Data shown –
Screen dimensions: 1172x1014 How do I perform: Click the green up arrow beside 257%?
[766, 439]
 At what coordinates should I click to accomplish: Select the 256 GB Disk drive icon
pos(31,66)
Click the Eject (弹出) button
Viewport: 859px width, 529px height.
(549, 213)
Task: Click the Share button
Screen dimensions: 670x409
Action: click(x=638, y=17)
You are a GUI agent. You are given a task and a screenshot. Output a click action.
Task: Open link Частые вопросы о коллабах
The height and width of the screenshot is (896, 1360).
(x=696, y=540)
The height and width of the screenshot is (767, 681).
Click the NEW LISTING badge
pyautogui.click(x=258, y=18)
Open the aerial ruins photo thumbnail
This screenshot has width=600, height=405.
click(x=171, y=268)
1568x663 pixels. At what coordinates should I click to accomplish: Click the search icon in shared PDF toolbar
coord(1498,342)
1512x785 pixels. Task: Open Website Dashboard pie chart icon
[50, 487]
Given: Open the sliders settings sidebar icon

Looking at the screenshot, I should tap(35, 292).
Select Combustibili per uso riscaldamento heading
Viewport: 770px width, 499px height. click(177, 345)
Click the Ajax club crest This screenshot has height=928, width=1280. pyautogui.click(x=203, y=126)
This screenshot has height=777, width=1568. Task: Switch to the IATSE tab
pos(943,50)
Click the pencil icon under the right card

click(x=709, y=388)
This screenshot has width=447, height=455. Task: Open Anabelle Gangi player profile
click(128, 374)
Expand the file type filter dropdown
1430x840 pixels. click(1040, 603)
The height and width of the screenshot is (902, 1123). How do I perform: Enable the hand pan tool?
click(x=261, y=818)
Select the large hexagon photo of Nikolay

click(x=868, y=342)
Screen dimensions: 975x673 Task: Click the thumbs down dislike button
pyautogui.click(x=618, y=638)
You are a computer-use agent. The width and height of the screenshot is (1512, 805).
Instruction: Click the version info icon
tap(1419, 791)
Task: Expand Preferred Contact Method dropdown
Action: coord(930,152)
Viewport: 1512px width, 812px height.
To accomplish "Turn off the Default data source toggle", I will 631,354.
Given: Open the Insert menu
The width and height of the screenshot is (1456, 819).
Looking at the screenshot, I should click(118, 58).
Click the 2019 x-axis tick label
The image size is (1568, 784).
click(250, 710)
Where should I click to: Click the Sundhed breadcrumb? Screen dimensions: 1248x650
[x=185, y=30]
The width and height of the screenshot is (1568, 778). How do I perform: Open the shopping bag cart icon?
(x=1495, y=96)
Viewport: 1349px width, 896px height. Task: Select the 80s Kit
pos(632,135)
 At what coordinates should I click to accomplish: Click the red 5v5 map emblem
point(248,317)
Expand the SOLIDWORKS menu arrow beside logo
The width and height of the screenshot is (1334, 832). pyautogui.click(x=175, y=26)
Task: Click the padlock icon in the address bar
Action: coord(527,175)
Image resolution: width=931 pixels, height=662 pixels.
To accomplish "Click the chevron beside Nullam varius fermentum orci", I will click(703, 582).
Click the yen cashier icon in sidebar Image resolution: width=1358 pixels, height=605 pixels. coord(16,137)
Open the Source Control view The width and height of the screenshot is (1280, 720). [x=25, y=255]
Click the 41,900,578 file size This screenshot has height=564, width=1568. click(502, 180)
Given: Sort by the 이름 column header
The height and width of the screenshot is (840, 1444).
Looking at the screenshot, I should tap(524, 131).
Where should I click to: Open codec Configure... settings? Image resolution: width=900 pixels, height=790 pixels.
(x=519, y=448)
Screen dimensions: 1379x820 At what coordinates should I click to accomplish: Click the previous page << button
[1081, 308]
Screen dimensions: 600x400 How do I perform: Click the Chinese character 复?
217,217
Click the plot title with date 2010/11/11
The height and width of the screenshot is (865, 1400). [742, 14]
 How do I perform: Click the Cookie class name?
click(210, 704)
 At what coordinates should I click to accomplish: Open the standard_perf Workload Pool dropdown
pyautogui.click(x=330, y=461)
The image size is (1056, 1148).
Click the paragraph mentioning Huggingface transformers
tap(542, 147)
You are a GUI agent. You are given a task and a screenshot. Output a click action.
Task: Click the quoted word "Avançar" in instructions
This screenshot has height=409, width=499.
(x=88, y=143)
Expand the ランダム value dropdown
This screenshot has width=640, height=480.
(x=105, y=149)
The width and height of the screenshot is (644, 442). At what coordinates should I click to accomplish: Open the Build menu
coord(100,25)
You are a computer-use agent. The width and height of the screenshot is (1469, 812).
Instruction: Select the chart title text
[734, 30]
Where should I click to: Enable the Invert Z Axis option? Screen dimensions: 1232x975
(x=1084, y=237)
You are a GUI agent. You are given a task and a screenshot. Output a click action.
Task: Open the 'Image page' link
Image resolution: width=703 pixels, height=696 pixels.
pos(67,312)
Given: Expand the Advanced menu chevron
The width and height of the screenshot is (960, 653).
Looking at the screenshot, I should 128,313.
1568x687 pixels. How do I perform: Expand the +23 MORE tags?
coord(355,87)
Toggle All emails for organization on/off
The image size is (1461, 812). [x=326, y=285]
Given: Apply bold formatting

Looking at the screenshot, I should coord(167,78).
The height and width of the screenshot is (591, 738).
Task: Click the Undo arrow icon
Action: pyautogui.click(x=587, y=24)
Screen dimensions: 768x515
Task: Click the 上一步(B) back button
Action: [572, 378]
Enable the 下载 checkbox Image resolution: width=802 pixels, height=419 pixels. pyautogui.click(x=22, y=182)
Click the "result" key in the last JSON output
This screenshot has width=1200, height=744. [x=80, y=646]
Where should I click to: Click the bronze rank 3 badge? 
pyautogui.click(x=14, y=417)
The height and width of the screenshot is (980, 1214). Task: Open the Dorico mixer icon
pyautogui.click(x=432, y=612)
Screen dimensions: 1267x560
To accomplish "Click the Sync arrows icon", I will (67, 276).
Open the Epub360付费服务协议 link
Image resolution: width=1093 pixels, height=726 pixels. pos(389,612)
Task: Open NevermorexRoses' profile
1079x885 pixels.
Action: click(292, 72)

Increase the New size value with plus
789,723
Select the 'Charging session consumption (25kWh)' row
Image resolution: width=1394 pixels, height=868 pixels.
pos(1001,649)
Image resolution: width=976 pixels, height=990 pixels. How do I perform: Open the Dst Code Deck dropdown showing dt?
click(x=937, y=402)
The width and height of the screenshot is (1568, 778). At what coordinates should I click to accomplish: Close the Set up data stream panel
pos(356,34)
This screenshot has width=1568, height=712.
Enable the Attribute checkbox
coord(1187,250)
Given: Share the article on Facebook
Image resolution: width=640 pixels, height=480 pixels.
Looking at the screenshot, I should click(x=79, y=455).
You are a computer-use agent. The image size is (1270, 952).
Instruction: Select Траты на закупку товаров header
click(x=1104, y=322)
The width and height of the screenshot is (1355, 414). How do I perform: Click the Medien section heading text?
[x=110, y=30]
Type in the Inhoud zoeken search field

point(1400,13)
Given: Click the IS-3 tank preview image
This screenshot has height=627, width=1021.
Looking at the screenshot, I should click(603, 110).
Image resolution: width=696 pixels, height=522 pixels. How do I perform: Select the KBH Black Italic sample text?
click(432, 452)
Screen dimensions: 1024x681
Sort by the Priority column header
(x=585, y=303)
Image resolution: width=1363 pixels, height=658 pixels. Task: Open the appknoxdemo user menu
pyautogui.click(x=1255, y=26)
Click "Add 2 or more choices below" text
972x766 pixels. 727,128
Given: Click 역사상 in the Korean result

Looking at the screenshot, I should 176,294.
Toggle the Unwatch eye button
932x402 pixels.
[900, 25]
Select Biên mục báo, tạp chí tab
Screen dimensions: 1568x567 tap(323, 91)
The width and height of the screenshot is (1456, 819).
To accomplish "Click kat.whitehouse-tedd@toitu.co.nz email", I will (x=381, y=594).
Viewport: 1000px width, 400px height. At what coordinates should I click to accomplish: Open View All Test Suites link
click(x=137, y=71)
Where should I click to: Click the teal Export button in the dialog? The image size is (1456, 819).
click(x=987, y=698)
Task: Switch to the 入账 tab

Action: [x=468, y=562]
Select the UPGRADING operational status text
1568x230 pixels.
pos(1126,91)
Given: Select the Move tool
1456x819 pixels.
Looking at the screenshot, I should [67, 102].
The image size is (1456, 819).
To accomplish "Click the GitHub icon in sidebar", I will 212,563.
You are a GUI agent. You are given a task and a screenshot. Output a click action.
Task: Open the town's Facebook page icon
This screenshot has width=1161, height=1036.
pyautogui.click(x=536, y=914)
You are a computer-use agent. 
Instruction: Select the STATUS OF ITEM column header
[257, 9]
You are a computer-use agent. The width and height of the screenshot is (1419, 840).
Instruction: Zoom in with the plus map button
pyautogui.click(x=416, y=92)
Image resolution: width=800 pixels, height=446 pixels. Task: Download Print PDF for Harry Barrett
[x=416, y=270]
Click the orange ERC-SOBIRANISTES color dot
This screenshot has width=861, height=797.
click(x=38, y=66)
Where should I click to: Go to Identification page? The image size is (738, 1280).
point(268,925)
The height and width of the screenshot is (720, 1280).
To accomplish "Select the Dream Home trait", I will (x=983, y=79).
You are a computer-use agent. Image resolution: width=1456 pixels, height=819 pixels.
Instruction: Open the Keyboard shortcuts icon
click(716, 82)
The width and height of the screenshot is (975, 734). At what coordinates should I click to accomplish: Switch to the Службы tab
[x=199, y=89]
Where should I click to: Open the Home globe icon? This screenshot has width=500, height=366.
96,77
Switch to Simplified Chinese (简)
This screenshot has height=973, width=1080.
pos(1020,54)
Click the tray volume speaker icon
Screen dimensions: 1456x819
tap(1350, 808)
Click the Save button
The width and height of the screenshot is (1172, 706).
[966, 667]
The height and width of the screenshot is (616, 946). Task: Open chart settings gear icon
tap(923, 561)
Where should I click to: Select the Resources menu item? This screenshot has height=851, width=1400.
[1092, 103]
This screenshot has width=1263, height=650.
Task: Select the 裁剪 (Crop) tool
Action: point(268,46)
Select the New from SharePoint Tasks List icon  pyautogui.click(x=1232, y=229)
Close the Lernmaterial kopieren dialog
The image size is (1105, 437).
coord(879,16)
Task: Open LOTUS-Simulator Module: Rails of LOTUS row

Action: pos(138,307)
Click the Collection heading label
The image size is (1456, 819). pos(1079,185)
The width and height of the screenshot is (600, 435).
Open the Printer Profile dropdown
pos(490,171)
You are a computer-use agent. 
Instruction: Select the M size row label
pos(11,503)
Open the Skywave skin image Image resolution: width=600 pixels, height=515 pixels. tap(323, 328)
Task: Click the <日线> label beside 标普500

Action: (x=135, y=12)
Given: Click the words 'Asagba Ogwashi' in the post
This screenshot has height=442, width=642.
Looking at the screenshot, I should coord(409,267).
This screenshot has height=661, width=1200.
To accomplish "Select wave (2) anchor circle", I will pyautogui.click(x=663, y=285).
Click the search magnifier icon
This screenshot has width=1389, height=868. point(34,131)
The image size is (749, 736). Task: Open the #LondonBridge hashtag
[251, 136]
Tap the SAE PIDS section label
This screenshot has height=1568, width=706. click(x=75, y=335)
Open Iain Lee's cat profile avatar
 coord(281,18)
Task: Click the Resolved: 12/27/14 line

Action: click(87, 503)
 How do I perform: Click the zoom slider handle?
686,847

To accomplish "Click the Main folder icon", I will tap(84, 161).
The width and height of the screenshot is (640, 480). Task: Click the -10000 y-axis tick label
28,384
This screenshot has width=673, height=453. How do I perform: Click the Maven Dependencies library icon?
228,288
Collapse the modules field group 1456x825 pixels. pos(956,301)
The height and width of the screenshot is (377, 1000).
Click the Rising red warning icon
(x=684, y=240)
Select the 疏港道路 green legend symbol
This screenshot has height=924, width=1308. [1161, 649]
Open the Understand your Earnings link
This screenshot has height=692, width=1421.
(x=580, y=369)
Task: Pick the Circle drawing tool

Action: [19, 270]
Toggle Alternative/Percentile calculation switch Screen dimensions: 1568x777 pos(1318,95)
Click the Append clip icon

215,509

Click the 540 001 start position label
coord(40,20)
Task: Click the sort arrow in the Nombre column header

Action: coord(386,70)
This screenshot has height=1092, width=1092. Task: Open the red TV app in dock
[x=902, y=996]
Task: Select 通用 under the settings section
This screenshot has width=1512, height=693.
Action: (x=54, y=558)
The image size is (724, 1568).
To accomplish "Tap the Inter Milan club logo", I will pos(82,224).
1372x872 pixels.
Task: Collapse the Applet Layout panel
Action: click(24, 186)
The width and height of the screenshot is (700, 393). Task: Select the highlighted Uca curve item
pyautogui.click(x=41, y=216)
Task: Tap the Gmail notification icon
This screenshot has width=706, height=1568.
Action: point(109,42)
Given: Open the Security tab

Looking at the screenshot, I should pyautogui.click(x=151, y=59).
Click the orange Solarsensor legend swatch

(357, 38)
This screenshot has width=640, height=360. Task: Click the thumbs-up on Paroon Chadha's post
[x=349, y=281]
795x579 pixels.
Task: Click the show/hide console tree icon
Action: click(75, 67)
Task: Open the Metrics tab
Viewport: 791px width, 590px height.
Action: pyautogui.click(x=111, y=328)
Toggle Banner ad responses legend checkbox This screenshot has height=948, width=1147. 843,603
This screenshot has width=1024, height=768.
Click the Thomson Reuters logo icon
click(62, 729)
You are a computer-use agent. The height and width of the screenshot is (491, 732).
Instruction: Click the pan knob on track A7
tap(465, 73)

To do – Write out the listing lines exactly as they appear, from the line containing "Expand the SOLIDWORKS menu arrow beside logo" through the line containing "click(210, 704)", both ends included.

Final result –
Expand the SOLIDWORKS menu arrow beside logo
The width and height of the screenshot is (1334, 832). pyautogui.click(x=175, y=26)
Task: Click the padlock icon in the address bar
Action: coord(527,175)
Image resolution: width=931 pixels, height=662 pixels.
To accomplish "Click the chevron beside Nullam varius fermentum orci", I will click(703, 582).
Click the yen cashier icon in sidebar Image resolution: width=1358 pixels, height=605 pixels. coord(16,137)
Open the Source Control view The width and height of the screenshot is (1280, 720). [x=25, y=255]
Click the 41,900,578 file size This screenshot has height=564, width=1568. click(502, 180)
Given: Sort by the 이름 column header
The height and width of the screenshot is (840, 1444).
Looking at the screenshot, I should tap(524, 131).
Where should I click to: Open codec Configure... settings? Image resolution: width=900 pixels, height=790 pixels.
(x=519, y=448)
Screen dimensions: 1379x820 At what coordinates should I click to accomplish: Click the previous page << button
[1081, 308]
Screen dimensions: 600x400 How do I perform: Click the Chinese character 复?
217,217
Click the plot title with date 2010/11/11
The height and width of the screenshot is (865, 1400). [742, 14]
 How do I perform: Click the Cookie class name?
click(210, 704)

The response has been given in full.